In forward pass because you call backward, torch removes all data required for computing grad after computing it.

JosephC · December 13, 2021, 11:03pm

Without seeing more of the code it’s a little hard to say for sure, but hearing that model is taking both the inputs and the targets is a little unusual. Normally, we want the model to only take the inputs. The loss function should be something separate.

This is some pseudo-code with a little more of the best practice. Note that the loss_fn is separate from the model.
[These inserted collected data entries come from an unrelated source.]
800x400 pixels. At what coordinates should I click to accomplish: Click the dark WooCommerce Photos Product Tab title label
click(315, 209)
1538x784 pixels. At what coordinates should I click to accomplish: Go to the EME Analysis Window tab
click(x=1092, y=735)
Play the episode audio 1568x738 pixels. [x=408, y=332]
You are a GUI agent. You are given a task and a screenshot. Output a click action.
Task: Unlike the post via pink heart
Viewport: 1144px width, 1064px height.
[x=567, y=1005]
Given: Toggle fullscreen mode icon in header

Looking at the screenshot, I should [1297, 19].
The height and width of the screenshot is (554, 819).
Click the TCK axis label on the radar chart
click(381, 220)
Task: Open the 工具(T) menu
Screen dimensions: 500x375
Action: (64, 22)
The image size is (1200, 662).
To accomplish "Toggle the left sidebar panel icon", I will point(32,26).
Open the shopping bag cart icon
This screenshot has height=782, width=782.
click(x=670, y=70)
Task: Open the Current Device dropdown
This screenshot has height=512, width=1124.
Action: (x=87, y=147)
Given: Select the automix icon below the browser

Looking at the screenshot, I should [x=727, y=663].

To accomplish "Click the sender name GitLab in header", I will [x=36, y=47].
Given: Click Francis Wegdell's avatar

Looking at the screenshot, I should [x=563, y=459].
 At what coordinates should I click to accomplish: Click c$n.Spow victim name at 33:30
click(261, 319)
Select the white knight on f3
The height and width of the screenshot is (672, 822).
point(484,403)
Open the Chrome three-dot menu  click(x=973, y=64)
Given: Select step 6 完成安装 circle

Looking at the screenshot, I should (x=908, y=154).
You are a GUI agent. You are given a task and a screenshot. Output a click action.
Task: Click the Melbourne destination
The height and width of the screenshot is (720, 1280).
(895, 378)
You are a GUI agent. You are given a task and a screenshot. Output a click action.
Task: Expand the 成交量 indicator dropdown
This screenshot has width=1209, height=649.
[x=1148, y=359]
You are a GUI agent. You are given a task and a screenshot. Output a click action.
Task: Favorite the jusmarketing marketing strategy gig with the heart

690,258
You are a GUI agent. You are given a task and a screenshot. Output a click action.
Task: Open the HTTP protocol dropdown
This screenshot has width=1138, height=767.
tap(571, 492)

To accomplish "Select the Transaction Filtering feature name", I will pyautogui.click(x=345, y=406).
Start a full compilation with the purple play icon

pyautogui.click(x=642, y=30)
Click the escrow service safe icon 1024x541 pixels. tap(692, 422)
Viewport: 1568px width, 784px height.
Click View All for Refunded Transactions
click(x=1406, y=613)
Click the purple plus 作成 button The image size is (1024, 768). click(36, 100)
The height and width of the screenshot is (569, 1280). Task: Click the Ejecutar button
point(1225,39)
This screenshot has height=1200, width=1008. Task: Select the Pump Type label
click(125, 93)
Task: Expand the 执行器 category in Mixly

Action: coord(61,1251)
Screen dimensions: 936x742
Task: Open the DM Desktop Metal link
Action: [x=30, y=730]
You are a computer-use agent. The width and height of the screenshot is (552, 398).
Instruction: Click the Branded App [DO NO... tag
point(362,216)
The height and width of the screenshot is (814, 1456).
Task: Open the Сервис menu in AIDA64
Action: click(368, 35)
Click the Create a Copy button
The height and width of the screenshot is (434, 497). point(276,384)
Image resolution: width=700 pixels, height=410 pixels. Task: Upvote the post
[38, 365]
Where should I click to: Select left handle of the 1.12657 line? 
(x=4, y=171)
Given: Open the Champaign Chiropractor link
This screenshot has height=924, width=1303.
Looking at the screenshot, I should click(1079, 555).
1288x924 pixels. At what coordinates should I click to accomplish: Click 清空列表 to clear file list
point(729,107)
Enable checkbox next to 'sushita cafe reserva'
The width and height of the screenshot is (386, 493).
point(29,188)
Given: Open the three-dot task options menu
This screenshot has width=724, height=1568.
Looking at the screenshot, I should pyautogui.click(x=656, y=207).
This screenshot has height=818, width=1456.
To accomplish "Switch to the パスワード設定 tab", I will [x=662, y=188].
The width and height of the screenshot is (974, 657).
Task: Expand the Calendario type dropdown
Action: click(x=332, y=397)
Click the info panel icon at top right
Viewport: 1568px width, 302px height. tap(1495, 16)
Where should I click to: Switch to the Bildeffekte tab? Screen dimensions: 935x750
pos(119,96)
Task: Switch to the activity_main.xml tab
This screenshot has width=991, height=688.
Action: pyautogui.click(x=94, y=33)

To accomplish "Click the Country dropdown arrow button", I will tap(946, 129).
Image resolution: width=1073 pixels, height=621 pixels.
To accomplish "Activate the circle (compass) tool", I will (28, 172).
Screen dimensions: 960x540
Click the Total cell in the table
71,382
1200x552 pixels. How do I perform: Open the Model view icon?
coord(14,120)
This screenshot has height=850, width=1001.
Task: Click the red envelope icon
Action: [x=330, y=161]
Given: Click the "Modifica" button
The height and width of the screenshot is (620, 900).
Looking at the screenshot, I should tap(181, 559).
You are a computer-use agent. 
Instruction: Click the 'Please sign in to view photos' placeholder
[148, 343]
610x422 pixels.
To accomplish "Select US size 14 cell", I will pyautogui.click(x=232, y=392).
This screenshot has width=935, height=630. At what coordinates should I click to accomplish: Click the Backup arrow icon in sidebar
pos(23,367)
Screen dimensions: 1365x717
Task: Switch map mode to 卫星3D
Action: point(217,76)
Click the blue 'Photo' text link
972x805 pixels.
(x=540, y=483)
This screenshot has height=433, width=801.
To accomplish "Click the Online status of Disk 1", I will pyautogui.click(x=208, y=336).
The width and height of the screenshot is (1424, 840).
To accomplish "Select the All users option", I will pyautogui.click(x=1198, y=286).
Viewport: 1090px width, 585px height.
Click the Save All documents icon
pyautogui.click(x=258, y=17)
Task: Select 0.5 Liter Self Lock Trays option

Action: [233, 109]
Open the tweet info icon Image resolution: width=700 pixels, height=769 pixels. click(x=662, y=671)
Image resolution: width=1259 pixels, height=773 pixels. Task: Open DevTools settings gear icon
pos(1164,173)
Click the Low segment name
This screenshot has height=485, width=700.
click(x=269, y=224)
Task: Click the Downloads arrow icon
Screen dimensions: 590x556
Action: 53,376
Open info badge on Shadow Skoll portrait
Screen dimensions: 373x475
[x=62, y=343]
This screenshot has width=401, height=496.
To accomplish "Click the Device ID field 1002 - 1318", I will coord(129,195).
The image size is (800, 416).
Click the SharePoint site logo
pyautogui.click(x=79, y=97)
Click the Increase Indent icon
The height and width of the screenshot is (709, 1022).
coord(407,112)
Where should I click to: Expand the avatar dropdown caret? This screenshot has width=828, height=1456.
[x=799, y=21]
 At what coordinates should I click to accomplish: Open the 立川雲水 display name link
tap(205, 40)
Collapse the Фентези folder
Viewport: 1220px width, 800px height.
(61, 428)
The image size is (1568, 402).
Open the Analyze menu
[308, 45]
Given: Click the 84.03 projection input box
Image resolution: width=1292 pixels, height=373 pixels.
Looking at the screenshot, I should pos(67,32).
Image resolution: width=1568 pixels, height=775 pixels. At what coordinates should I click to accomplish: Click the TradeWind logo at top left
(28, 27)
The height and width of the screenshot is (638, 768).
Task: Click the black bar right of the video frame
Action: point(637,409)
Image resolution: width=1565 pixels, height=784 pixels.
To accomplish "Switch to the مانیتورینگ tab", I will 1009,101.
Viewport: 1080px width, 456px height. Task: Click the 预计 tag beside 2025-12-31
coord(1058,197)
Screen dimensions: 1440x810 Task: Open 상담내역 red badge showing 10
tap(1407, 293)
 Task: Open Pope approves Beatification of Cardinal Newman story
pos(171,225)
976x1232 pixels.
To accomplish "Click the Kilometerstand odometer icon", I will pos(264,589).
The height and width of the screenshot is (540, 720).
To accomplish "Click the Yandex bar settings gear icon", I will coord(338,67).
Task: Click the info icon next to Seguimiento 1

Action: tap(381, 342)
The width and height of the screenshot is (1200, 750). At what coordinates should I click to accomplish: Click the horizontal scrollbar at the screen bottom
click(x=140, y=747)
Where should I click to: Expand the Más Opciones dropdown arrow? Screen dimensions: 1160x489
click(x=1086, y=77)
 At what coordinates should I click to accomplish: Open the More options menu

The reason for this is we don’t really care about keeping the loss function when storing the model – we just want to use it.

Example:

def train_one_epoch(model, optimizer, data_loader, device, validation):    
    model.train()
    loss_fn = torch.nn.BCELoss()
    for i, values in enumerate(data_loader):
        images, targets = values
        images = list(image.to(device) for image in images)
        targets = [{'boxes' : t['boxes'] , 'labels' : t['labels'].to(device)} for t in targets ]

        if validation:
            torch.cuda.empty_cache()
            model.eval()  # Optional, or use the torch.no_grad()
            with torch.no_grad():
                predictions = model(images)
                loss_dict = loss_fn(images, targets)
                losses = sum(loss for loss in loss_dict.values())
                # Do something with losses.
            model.train()
        else:
            optimizer.zero_grad()
            predictions = model(images)
            loss_dict = loss_fn(images, targets)
            losses = sum(loss for loss in loss_dict.values())
            losses.backward()
            optimizer.step()

That being said, you may be able to work around this issue with only a few code changes by doing any of the following:

Reduce your batch size to something smaller.
Perform a validation on a smaller set of items.

Those would be band-aids, but they’re something to try. I’d do the no_grad thing first.

Nathane_Berrebi · December 22, 2021, 1:02pm

Thank you very much @JosephC ! But when I runned this code in the training mode (validation = False), I got this error :

2 frames
<ipython-input-19-3c77990fe1dc> in train_one_epoch_forum_pytorch_(model, optimizer, data_loader, device, validation)
     20         else:
     21             optimizer.zero_grad()
---> 22             predictions = model(images)
     23             print(predictions)
     24             loss_dict = loss_fn(images, targets)

/usr/local/lib/python3.7/dist-packages/torch/nn/modules/module.py in _call_impl(self, *input, **kwargs)
   1100         if not (self._backward_hooks or self._forward_hooks or self._forward_pre_hooks or _global_backward_hooks
   1101                 or _global_forward_hooks or _global_forward_pre_hooks):
-> 1102             return forward_call(*input, **kwargs)
   1103         # Do not call functions when jit is used
   1104         full_backward_hooks, non_full_backward_hooks = [], []

/usr/local/lib/python3.7/dist-packages/torchvision/models/detection/generalized_rcnn.py in forward(self, images, targets)
     55         """
     56         if self.training and targets is None:
---> 57             raise ValueError("In training mode, targets should be passed")
     58         if self.training:
     59             assert targets is not None

ValueError: In training mode, targets should be passed

How should I do to extract the prediction in the train mode ?

JosephC · December 23, 2021, 4:49am

@Nathane_Berrebi, looking at the error:

/usr/local/lib/python3.7/dist-packages/torchvision/models/detection/generalized_rcnn.py in forward(self, images, targets)
     55         """
     56         if self.training and targets is None:
---> 57             raise ValueError("In training mode, targets should be passed")
     58         if self.training:
     59             assert targets is not None

ValueError: In training mode, targets should be passed

If self.training is True, then targets cannot be None. We want targets to be None, so self.training must be set to false. To do this, we must call model.eval() at the start of the validation section.

my3bikaht · December 23, 2021, 6:31am

Just an opinion here. I prefer to code validation loop aside from training loop. Maybe resulting code isn’t as compact as combined loop, but it is much easier to see what goes where.